Unanchored Expectations Bar a More ‘Pro-Growth’ Policy
A deeper cause of the limited room for monetary policies is unanchored inflation expectations. Statistical properties of the inflation expectations series (Kruk, 2019 and 2016), as well as the polls of households and firms by the National Bank, suggest that despite the reduction of the level of inflation expectations, the issue of it being unanchored is still on the agenda. In this respect, expected inflation in Belarus tends to be sensitive to numerous kinds of actual and information shocks, e.g. domestic and global output dynamics, interest rate levels and spreads, exchange rates, financial stability issues, etc. Hence, unless expectations have been anchored, the monetary policy would still suffer from a lack of power. This means that anchoring inflation expectations is the core precondition for normalizing the monetary environment and the power of any monetary policy.
For the monetary rule, this means that it cannot become more ‘pro-growth’, keeping in mind the risks to financial stability. Otherwise, it can spur price destabilization, which may also trigger financial instability. Hence, the logic of a ‘lesser evil’ does not work. Indeed, there are risks to financial stability stemming from poor growth. But combating them through a more ‘pro-growth’ policy will cause price instability and financial instability stemming from that. But what is more important, the logic of a ‘lesser evil’ itself is doubtful with respect to monetary policy. Recognizing the linkage between monetary policy and financial stability does not mean that risks to the latter should be directly traced by the former. Financial stability issues can and should primarily be tackled through macroprudential tools.

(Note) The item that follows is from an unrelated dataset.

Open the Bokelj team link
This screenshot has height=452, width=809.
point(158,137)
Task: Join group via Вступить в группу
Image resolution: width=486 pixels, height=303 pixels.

After a relatively long period of macroeconomic stabilization, Belarus faces some risk with respect to it. However, today’s monetary policy stance is roughly neutral in Belarus. Hence, a ‘growth injection’ may result in inflation resurgence. Moreover, even today’s near-neutral monetary policy stance is a considerable achievement, as the country still experiences the challenge of unanchored inflation expectations. This issue is a deep underlying problem, which keeps the monetary policy from being more effective and powerful. So, unless inflation expectations have been anchored, any discussion about reshaping it and making it ‘pro-growth’ is meaningless.
As for today’s justifications for monetary policy softening – poor growth and financial instability risks – they hardly relate with the monetary policy agenda. The challenge of poor growth requires thinking in terms of productivity issues, while financial stability risks in terms of macroprudential tools first.
- Coibion, O., Gorodnichenko, Y, Ulate, M. (2017). The Cyclical Sensitivity in Estimates of Potential Output, National Bureau of Economic Research, Working Paper No. 23580.
- Gottschalk, J. (2001). Monetary Conditions in the Euro Area: Useful Indicators of Aggregate Demand Conditions? Kiel Institute for the World Economy Working Paper No. 1037.
- Kruk, D. (2019). Belarusian Economy in Mid-2019: the Results of the Recovery Growth Period, BEROC Policy Paper No. 69.
- Kruk, D. (2016). SVAR Approach for Extracting Inflation Expectations Given Severe Monetary Shocks: Evidence from Belarus BEROC Working Paper No. 39.
- Kruk, D., Bornukova, K. (2014). Belarusian Economic Growth Decomposition, BEROC Working Paper No. 24.
- National Bank of the Republic Belarus (2019). Information on the Dynamics of Consumer Prices and Tariffs and Factors of Changes Therein, 2019Q3.